Credo di non conoscere nessun dolce più semplice e più amato del tiramisù.
Ricordo si aver sentito Maurizio Santin parlare delle infinite varianti che esistono e che
prevedono l'aggiunta di vari tipi di frutta, liquori per la bagna o panna montata
alla crema al mascarpone (anziché semplicemente l'albume montato a neve)
e la sua riflessione in merito si concludeva con una certezza:
tutte queste varianti saranno senza dubbio degli ottimi dolci, golosi e ben fatti,
ma non sono il vero tiramisù!
Devo dire che, su questo argomento, io la penso come lui e che c'è qualcosa di
magico nel mescolare pochi ingredienti semplicissimi, senza alcun tipo di cottura
e senza particolari accorgimenti, e ottenere un dolce tanto desiderabile.
Preparate abbondante caffè per bagnare i savoiardi e zuccheratelo secondo il vostro gusto (scegliete voi se lo preferite dolciastro o amarognolo in contrasto con la dolcezza della crema).
Rompete 3 uova e mettete i tuorli in una ciotola abbastanza capiente da contenere tutta la crema finita per il tiramisù e gli albumi in una abbastanza capiente da contenerli una volta che saranno montati a neve.
Montate gli albumi a neve ben ferma con le fruste elettriche (per chi non fosse troppo pratico, devono diventare simili alla schiuma da barba e non devono scivolare se inclinate la ciotola in cui li avete montati) e teneteli da parte in frigorifero.

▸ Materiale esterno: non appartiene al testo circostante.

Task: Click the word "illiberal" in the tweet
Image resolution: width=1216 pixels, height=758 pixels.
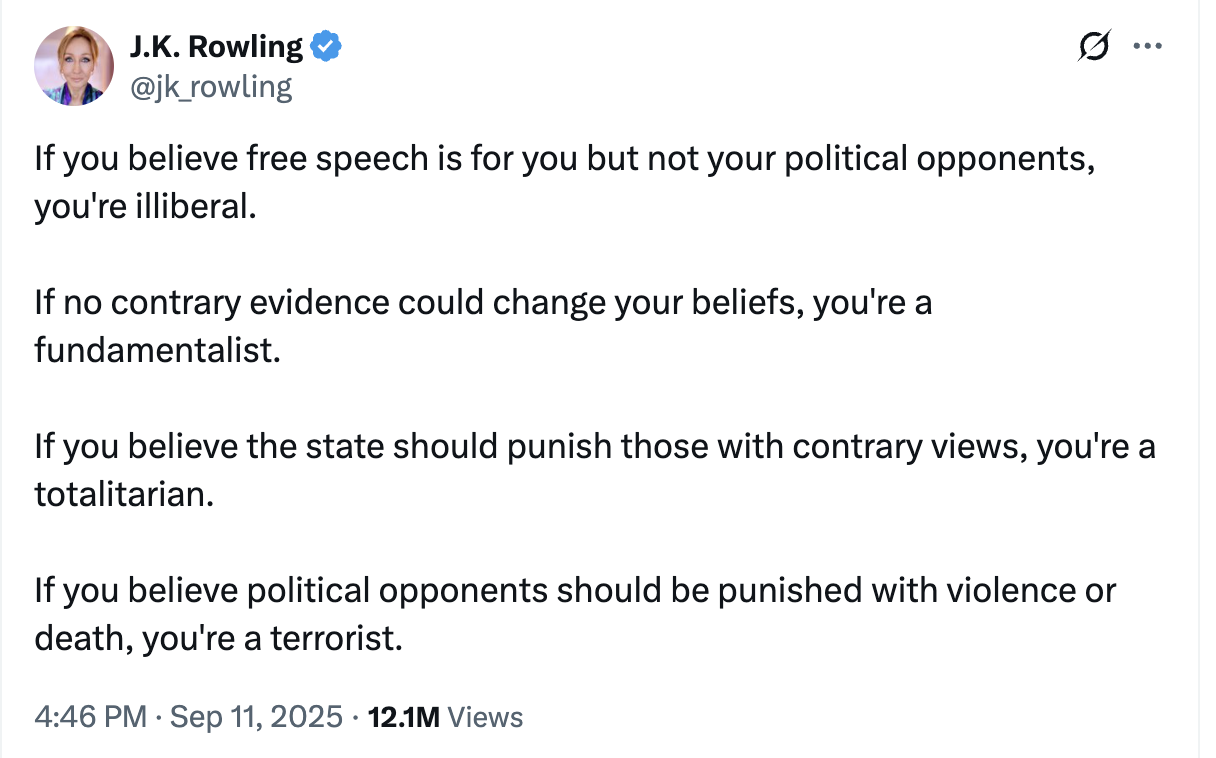Action: (x=194, y=207)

Sempre usando le fruste, montate i tuorli con 120 g di zucchero fino a che non ottenete un composto chiaro e spumoso, quindi aggiungete 250 g di mascarpone e amalgamate anche questo con le fruste.

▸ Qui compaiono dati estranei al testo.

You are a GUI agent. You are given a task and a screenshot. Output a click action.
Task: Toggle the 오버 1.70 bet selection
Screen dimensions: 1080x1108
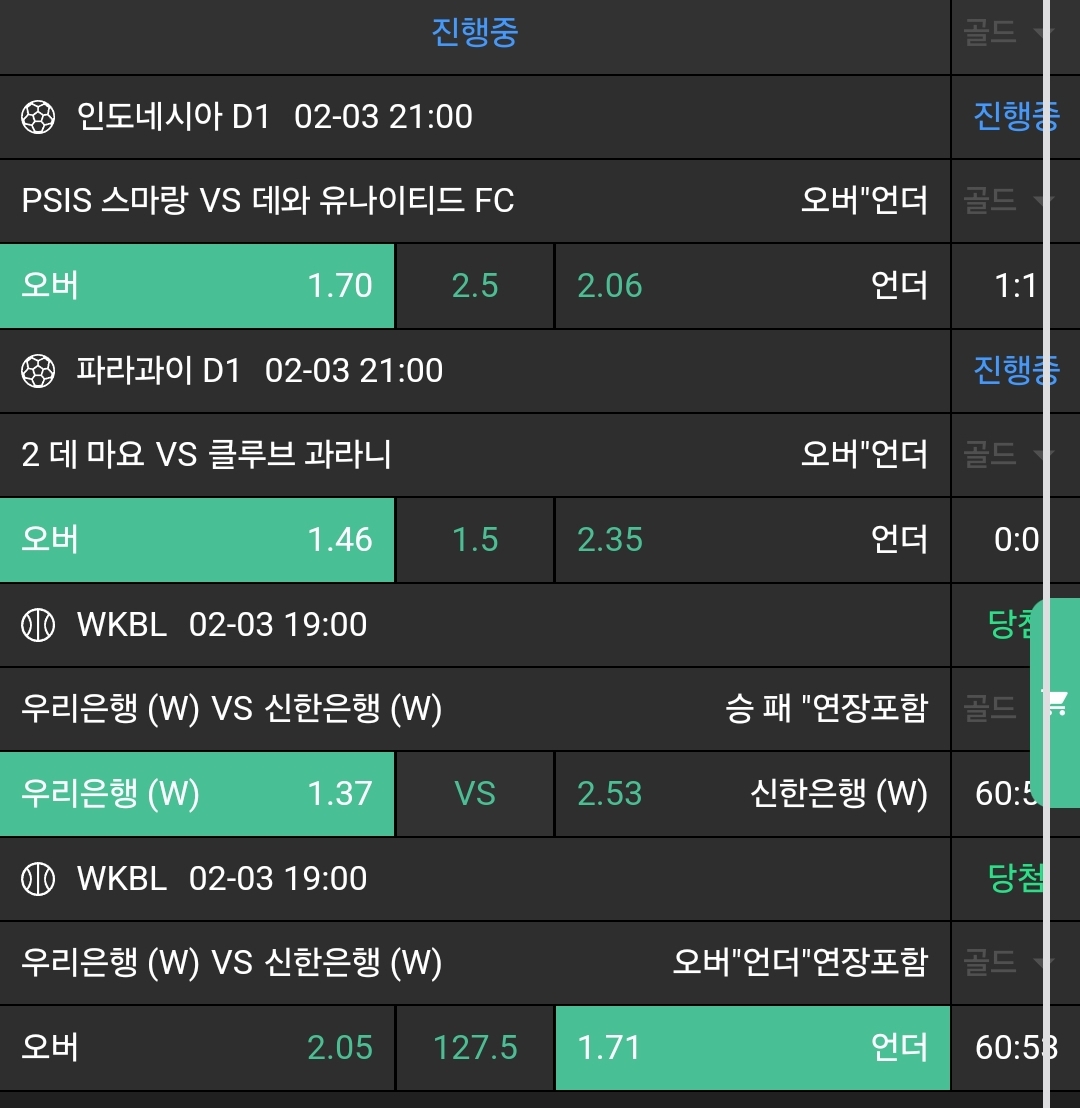coord(197,286)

Unite gli albumi tenuti da parte mescolando con un cucchiaio di legno con un movimento dal basso verso l'alto per smontare il meno possibile gli albumi, incorporare aria e ottenere una crema veramente soffice e spumosa.
Formate il primo strato sul fondo della teglia in cui servirete il tiramisù bagnando i savoiardi nel caffè. Se il caffè è molto caldo immergeteli e tirateli fuori rapidamente, o si impregneranno troppo e alla fine il dolce risulterà troppo acquoso e i biscotti sfaldati.
Quando avrete finito di rivestire il fondo, coprite lo strato di biscotti con metà della crema.
Formate un secondo strato di biscotti bagnati nel caffè e terminate con la crema rimasta.
Io a questo punto, aiutandomi con un passino, ho terminato con un velo di cacao amaro e ho messo il dolce a riposare in frigo, ma sarebbe più corretto (e anche più gradevole esteticamente) aggiungere il cacao poco prima di servire per evitare che l'umidità della crema lo impregni (qui abbiamo tutti un'avversione per il rischio di soffocamento da cacao andato di traverso... non so se vi è mai capitato :o).
Preparatelo con un certo anticipo, perchè più riposa e più buono diventa.